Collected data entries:
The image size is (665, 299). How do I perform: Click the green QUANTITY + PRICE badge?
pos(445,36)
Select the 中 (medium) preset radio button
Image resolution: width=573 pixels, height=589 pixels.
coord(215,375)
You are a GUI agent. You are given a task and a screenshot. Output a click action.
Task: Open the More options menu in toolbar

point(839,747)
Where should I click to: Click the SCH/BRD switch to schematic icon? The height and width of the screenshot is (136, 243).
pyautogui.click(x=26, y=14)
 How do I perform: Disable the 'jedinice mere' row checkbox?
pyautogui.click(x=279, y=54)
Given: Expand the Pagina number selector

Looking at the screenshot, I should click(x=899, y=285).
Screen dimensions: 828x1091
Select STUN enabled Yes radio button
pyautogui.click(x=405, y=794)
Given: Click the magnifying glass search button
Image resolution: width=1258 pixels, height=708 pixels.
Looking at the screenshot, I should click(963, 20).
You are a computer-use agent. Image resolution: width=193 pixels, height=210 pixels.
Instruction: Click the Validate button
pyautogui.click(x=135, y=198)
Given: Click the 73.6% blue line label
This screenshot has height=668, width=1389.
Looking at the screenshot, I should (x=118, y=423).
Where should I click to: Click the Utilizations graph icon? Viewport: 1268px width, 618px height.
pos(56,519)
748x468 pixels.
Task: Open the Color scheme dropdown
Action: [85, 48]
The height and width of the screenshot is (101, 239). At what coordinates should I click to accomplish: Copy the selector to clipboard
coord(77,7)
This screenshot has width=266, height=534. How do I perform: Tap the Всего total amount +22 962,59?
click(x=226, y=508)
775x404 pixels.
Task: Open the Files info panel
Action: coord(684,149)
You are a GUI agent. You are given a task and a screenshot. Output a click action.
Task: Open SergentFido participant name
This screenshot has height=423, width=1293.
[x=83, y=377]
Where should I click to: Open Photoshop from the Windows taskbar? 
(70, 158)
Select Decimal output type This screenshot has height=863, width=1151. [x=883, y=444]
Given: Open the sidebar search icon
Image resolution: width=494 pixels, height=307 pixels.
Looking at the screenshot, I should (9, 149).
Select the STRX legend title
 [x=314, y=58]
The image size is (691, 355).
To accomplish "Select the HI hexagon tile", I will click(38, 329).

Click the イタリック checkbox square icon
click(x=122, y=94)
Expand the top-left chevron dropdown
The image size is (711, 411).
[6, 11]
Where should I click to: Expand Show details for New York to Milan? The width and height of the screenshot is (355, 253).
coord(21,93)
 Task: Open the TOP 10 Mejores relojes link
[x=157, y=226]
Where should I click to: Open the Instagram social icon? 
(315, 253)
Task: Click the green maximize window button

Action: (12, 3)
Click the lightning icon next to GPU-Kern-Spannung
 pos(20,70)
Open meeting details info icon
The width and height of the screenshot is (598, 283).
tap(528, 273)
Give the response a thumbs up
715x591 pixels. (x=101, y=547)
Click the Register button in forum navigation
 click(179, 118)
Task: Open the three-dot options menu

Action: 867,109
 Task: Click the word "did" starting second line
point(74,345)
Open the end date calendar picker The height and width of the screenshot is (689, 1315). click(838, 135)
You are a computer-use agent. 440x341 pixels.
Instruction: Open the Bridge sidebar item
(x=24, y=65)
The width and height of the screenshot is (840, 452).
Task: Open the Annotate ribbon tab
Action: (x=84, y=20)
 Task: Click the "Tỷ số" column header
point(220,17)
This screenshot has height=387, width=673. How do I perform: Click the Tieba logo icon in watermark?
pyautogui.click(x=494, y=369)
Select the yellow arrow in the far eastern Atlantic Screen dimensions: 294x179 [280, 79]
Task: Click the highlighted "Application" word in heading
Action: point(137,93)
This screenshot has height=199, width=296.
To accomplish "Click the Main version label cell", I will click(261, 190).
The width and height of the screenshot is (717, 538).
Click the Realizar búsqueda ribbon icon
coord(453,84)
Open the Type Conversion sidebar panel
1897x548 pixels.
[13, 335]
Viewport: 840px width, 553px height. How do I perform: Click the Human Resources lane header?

REQUIRED WORK:
All lines above are to be transcribed exactly.

YOUR RESPONSE:
The image size is (665, 299). How do I perform: Click the green QUANTITY + PRICE badge?
pos(445,36)
Select the 中 (medium) preset radio button
Image resolution: width=573 pixels, height=589 pixels.
coord(215,375)
You are a GUI agent. You are given a task and a screenshot. Output a click action.
Task: Open the More options menu in toolbar

point(839,747)
Where should I click to: Click the SCH/BRD switch to schematic icon? The height and width of the screenshot is (136, 243).
pyautogui.click(x=26, y=14)
 How do I perform: Disable the 'jedinice mere' row checkbox?
pyautogui.click(x=279, y=54)
Given: Expand the Pagina number selector

Looking at the screenshot, I should click(x=899, y=285).
Screen dimensions: 828x1091
Select STUN enabled Yes radio button
pyautogui.click(x=405, y=794)
Given: Click the magnifying glass search button
Image resolution: width=1258 pixels, height=708 pixels.
Looking at the screenshot, I should click(963, 20).
You are a computer-use agent. Image resolution: width=193 pixels, height=210 pixels.
Instruction: Click the Validate button
pyautogui.click(x=135, y=198)
Given: Click the 73.6% blue line label
This screenshot has height=668, width=1389.
Looking at the screenshot, I should (x=118, y=423).
Where should I click to: Click the Utilizations graph icon? Viewport: 1268px width, 618px height.
pos(56,519)
748x468 pixels.
Task: Open the Color scheme dropdown
Action: [85, 48]
The height and width of the screenshot is (101, 239). At what coordinates should I click to accomplish: Copy the selector to clipboard
coord(77,7)
This screenshot has width=266, height=534. How do I perform: Tap the Всего total amount +22 962,59?
click(x=226, y=508)
775x404 pixels.
Task: Open the Files info panel
Action: coord(684,149)
You are a GUI agent. You are given a task and a screenshot. Output a click action.
Task: Open SergentFido participant name
This screenshot has height=423, width=1293.
[x=83, y=377]
Where should I click to: Open Photoshop from the Windows taskbar? 
(70, 158)
Select Decimal output type This screenshot has height=863, width=1151. [x=883, y=444]
Given: Open the sidebar search icon
Image resolution: width=494 pixels, height=307 pixels.
Looking at the screenshot, I should (9, 149).
Select the STRX legend title
 [x=314, y=58]
The image size is (691, 355).
To accomplish "Select the HI hexagon tile", I will click(38, 329).

Click the イタリック checkbox square icon
click(x=122, y=94)
Expand the top-left chevron dropdown
The image size is (711, 411).
[6, 11]
Where should I click to: Expand Show details for New York to Milan? The width and height of the screenshot is (355, 253).
coord(21,93)
 Task: Open the TOP 10 Mejores relojes link
[x=157, y=226]
Where should I click to: Open the Instagram social icon? 
(315, 253)
Task: Click the green maximize window button

Action: (12, 3)
Click the lightning icon next to GPU-Kern-Spannung
 pos(20,70)
Open meeting details info icon
The width and height of the screenshot is (598, 283).
tap(528, 273)
Give the response a thumbs up
715x591 pixels. (x=101, y=547)
Click the Register button in forum navigation
 click(179, 118)
Task: Open the three-dot options menu

Action: 867,109
 Task: Click the word "did" starting second line
point(74,345)
Open the end date calendar picker The height and width of the screenshot is (689, 1315). click(838, 135)
You are a computer-use agent. 440x341 pixels.
Instruction: Open the Bridge sidebar item
(x=24, y=65)
The width and height of the screenshot is (840, 452).
Task: Open the Annotate ribbon tab
Action: (x=84, y=20)
 Task: Click the "Tỷ số" column header
point(220,17)
This screenshot has height=387, width=673. How do I perform: Click the Tieba logo icon in watermark?
pyautogui.click(x=494, y=369)
Select the yellow arrow in the far eastern Atlantic Screen dimensions: 294x179 [280, 79]
Task: Click the highlighted "Application" word in heading
Action: point(137,93)
This screenshot has height=199, width=296.
To accomplish "Click the Main version label cell", I will click(261, 190).
The width and height of the screenshot is (717, 538).
Click the Realizar búsqueda ribbon icon
coord(453,84)
Open the Type Conversion sidebar panel
1897x548 pixels.
[13, 335]
Viewport: 840px width, 553px height. How do I perform: Click the Human Resources lane header?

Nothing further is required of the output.